One solution would be to require the inclusion of the accounts URL in the well-known file. If this was the case, the IdP would need to correlate well-known requests with their corresponding config requests to return the same accounts endpoint. There is currently the assumption that that isn't possible (which in my opinion is wrong when considering small IdPs or targeted tracking, but that opens even more, completely separate, tracking options). The downside of this approach is that all IdPs which have already implemented FedCM have to change their implementation. However, changing a still experimental API is imo still better than using a band-aid that leaves worse problems later.

Yea enforcing accounts_endpoint in well-known is indeed another option. As you mention, it does not fully solve the problem, but it may to some extent. The backwards incompatibility issue is my concern here - I get that this API is still not shipped in multiple browser vendors, but we have shipped in Chrome for a while, so I would strongly prefer a backwards compatible solution. That said, I'd consider it if it was the only viable solution.

[togamid]

With "optional", the account chooser is only skipped if this is a user that has used FedCM in this site before, and in that case the IdP already has access to the user in this site.

I might be reading the spec incorrectly, but a first request with "optional" with exactly one account should trigger step 26 of the Create an Identity Credential Algorithm, which does not include an account chooser. Thus, the first user interaction is after the metadata endpoint has been requested as part of the Request permission to sign up Algorithm triggered in step 26.3 .

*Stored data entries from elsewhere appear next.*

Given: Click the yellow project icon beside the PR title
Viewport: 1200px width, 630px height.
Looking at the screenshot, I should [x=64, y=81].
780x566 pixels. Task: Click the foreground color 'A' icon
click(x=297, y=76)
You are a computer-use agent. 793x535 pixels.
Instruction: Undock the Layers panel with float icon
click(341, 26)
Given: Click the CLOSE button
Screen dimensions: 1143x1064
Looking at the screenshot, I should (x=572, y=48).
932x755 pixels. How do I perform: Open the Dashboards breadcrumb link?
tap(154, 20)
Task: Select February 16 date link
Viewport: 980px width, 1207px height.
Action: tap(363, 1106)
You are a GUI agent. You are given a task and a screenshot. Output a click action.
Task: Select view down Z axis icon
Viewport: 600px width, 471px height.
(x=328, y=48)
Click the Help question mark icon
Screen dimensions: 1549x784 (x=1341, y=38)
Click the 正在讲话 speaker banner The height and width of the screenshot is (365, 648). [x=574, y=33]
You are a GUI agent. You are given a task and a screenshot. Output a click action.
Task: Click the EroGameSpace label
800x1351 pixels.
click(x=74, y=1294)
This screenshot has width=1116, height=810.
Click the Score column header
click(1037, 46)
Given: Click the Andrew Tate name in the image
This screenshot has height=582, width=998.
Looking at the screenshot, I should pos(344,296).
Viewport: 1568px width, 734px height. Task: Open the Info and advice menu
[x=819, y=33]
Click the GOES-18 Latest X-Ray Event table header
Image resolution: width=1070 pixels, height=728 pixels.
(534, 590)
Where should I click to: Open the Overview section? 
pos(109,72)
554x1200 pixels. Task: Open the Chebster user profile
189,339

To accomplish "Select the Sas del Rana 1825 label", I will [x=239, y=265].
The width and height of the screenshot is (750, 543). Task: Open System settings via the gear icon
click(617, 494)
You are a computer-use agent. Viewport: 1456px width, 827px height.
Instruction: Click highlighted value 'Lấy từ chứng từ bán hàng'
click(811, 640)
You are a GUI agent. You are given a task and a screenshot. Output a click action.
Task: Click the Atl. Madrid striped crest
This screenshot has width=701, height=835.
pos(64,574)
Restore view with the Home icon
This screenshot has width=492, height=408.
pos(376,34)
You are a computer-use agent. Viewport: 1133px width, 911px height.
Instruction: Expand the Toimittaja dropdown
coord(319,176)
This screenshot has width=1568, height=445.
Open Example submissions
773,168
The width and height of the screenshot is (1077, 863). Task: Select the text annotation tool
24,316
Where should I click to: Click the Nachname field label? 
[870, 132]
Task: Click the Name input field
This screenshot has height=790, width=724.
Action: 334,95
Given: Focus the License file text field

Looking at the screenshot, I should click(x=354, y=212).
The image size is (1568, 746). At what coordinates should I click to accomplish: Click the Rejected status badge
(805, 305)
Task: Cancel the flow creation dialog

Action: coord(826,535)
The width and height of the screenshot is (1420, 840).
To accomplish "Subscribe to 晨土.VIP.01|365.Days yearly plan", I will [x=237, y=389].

And from my testing in Chromium I can't remember seeing an account chooser when only providing one account (though that was with RP and IdP both being on 127.0.0.1, which might have changed things)

Even if there was a required user interaction before the sign-up dialogue that isn't there the second time, the dates and frequency a user visits a specific website is still valuable information that might be exposed to the IdP without permission in that case. (Though it looks like the privacy policy etc is not displayed on a second login and the client metadata endpoint not queried, which currently prevents the attack on a second login but could cause problems if the privacy policy changes).

In general, the case that the user only has one account is probably more likely than the user having multiple accounts, so forcing an account chooser which requires an (often unnecessary) extra click is bad UX. With a solution like this there's also a chance that a future change requests wants to improve the UX and inadvertently reopens the vulnerability.

As a side note, I've just discovered that the attack presented here is a variation on this issue from 2022: #230

[npm1]

I might be reading the spec incorrectly, but a first request with "optional" with exactly one account should trigger step 26 of the Create an Identity Credential Algorithm, which does not include an account chooser. Thus, the first user interaction is after the metadata endpoint has been requested as part of the Request permission to sign up Algorithm triggered in step 26.3 .

Yea well currently all UI is shown after the client metadata fetch, so that would need to change. That's the point of the idea though, in this case some account confirmation dialog would be shown before the client metadata fetch.

And from my testing in Chromium I can't remember seeing an account chooser when only providing one account (though that was with RP and IdP both being on 127.0.0.1, which might have changed things)

Yea in Chrome we show the PP/TOS right away on the first screen if there is a single user. That is what I was alluding to when I mentioned this constraints the UI somewhat and in particular not fully compatible with the existing Chrome UI.

In general, the case that the user only has one account is probably more likely than the user having multiple accounts, so forcing an account chooser which requires an (often unnecessary) extra click is bad UX. With a solution like this there's also a chance that a future change requests wants to improve the UX and inadvertently reopens the vulnerability.

I do agree adding a click seems worse UX. It would be best if we can solve this in a way to avoid it, but for now this seems the most feasible option.